Sixth
Circuit Upholds Breach of Fiduciary Duty Claims and Multi-Million Dollar Judgment
In the decision rendered last
week by the Sixth Circuit Court of Appeals, it affirmed a decision against
certain employees who set up a company that was competing with their employer. Nedschroef Detroit Corp. v. Bemas
Enterprises LLC, Case No. 15-1728 (Sixth Cir. April 22, 2016).
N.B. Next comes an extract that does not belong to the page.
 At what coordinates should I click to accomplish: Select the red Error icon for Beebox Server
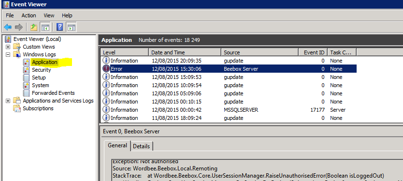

Marc Rigole and Bernard LePage
were employees of Nedschroef Detroit Corporation. In 2011, Rigole and LePage formed Bemas
Enterprises LLC to provide replacement parts for fastening machines that were
manufactured in Europe by a Nedschroef affiliate. The catch was that their employer had exactly
the same business purpose. Upon learning of the competing venture they had
organized, Nedschroef terminated with Rigole and LePage and filed suit against
them. Ultimately the district dourt granted summary judgment to Nedschroef on a
variety of theories including breach of the duty of loyalty, breach of
fiduciary duty and misappropriation of corporate opportunities, and awarded
damages in the amount of $3,680,344.18. Further, LePage and Rigole were
permanently enjoined from providing replacement parts or services for the Nedschroef
fastener machines.
On appeal, the Sixth Circuit
handily rejected the defendant's suggestion that their LLC Bemas was not
competing with Nedscrhroef because it was only providing services to those people
whose quotes from Nedschroef had been rejected. As an aside, the irony seems to
have been lost upon them in that both LePage and Rigole, in the course of their
employment with each off, had authority to issue quotations to customers.
The court also affirmed the finding
that the defendants had misappropriated Nedschroef 's proprietary secrets,
including by downloading from its proprietary and password-protected computer
system various drawings of replacement parts.
As another aside, it is curious
that Rigole and LePage, while asserting that they had done nothing wrong, had set up Bemas
Enterprises LLC's under the names of their respective wives.
Ultimately, employees owe a fiduciary
duty of loyalty to their employers. That duty precludes the employees, other
than with respect to their agreed compensation, to benefit from the property
and affairs of their employer. Clearly Rigole and LePage never learned of these
limitations. Presumably a judgment in excess of $3.6 million and a permanent
injunction will bring them up to speed.